Shannon Beauregard
Contributing Writer
The technology team in the library will soon open the Digital Scholarship Center, which will introduce new technologies to students as soon as next semester.
A $700,000 grant awarded to the University this summer from the Andrew W. Mellon Foundation provided funding for the center.
Sometime during the spring semester, students may have the opportunity to work with the MakerBot, a user-friendly 3D printer that will be located at the Digital Scholarship Center. The engineering department already owns a 3D printer.
The 3D printer spits out real, three-dimensional plastic objects.

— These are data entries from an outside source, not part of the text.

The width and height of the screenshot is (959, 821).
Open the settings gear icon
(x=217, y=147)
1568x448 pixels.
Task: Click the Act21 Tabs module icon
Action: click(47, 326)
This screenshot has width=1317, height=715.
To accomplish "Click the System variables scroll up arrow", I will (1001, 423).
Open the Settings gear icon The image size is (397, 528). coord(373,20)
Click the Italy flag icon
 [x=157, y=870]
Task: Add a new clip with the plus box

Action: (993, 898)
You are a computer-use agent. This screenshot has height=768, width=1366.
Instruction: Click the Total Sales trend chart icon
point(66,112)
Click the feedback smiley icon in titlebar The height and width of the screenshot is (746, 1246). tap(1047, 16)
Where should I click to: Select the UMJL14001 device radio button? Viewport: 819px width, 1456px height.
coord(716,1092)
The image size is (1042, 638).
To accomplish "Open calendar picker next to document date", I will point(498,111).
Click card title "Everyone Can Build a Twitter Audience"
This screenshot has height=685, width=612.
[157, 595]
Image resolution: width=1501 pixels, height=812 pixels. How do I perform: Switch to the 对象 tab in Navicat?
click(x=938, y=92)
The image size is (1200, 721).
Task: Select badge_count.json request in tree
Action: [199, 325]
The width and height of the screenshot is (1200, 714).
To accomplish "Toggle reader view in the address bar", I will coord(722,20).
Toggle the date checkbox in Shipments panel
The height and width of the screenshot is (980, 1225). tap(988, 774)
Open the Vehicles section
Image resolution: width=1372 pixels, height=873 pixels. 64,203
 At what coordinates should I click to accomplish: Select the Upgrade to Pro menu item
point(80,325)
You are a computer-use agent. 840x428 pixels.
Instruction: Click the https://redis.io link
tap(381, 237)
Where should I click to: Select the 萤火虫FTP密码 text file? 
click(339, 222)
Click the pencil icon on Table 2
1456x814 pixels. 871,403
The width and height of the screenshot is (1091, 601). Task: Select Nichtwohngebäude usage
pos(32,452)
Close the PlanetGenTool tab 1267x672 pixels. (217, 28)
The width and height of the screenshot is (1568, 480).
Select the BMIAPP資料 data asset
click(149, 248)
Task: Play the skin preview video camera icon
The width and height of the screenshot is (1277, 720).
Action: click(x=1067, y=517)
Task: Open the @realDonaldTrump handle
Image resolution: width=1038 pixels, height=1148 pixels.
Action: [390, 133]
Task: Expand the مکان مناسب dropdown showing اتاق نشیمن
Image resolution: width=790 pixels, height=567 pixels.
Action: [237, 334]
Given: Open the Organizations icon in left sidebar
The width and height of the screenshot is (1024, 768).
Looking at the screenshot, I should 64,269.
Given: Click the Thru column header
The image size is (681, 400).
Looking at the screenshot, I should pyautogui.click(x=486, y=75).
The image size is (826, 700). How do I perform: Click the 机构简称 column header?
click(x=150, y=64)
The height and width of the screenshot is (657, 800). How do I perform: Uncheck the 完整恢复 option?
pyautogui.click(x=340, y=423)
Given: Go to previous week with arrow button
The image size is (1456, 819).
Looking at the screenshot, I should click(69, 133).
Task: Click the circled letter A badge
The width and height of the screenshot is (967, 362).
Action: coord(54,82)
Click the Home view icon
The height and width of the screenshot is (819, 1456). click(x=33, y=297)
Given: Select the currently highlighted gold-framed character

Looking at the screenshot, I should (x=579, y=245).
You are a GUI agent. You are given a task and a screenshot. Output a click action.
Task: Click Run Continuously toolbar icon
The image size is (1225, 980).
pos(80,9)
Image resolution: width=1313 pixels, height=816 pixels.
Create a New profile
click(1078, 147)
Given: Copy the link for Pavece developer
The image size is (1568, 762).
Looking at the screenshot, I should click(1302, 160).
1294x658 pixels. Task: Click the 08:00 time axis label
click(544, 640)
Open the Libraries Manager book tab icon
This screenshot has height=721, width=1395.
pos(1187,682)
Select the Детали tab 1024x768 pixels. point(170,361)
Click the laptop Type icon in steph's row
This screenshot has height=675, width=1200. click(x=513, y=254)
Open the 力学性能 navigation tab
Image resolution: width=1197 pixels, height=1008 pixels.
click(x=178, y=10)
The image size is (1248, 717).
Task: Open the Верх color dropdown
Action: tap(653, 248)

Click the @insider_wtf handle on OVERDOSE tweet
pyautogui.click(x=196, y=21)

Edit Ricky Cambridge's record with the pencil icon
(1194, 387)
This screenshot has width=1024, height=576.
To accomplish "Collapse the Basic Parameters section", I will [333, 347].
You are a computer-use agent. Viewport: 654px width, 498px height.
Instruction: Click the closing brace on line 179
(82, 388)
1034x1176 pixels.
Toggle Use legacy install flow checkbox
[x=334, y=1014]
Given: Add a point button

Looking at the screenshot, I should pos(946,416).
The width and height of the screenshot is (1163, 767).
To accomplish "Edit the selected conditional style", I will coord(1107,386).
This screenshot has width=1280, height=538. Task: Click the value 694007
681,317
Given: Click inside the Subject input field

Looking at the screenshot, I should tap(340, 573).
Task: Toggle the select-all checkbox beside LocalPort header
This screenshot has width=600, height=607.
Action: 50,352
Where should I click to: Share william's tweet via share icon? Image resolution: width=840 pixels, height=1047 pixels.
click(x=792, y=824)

Students can go to thingiverse.com and design the plastic object they want to create.
“Maybe if a student was in a sculpture class and needed something to look at while sculpting, he or she could use the printer,” Digital Scholarship Coordinator Andy Famiglietti said. “Or, if a student was in a management class and wanted to give a class presentation about a new device to market, he or she could actually hold the device in his or her hand.”
Along with the 3D printer, the Information Technology (IT) department wants to have 3D glasses available at the Digital Scholarship Center.
The 3D glasses would allow students to “access information that they would otherwise only be able to access by looking at a screen,” Famiglietti said. “Using the glasses, you can channel information to particular places.”
The 3D glasses essentially display information or search results, in front of your right eye. This eliminates the need to “double screen” and makes multi-tasking substantially easier.
“We want to see how students will use them in classes, and how both students and professors will use them while completing their research,” Digital Scholarship Coordinator Diane Jakacki said.
The IT department has already conversed with faculty members about the new technology and will soon start to talk to the student body as well.
“The goal is to see how the technology can be brought into a humanities or social science context,” Jakacki said. “For lots of humanities folks, technology is straightforward, yet this new technology could transform their coursework.”
The IT department is currently running trials to explore the effectiveness of the new technology in the classroom and hopes to utilize student feedback when the new Digital Scholarship Center opens.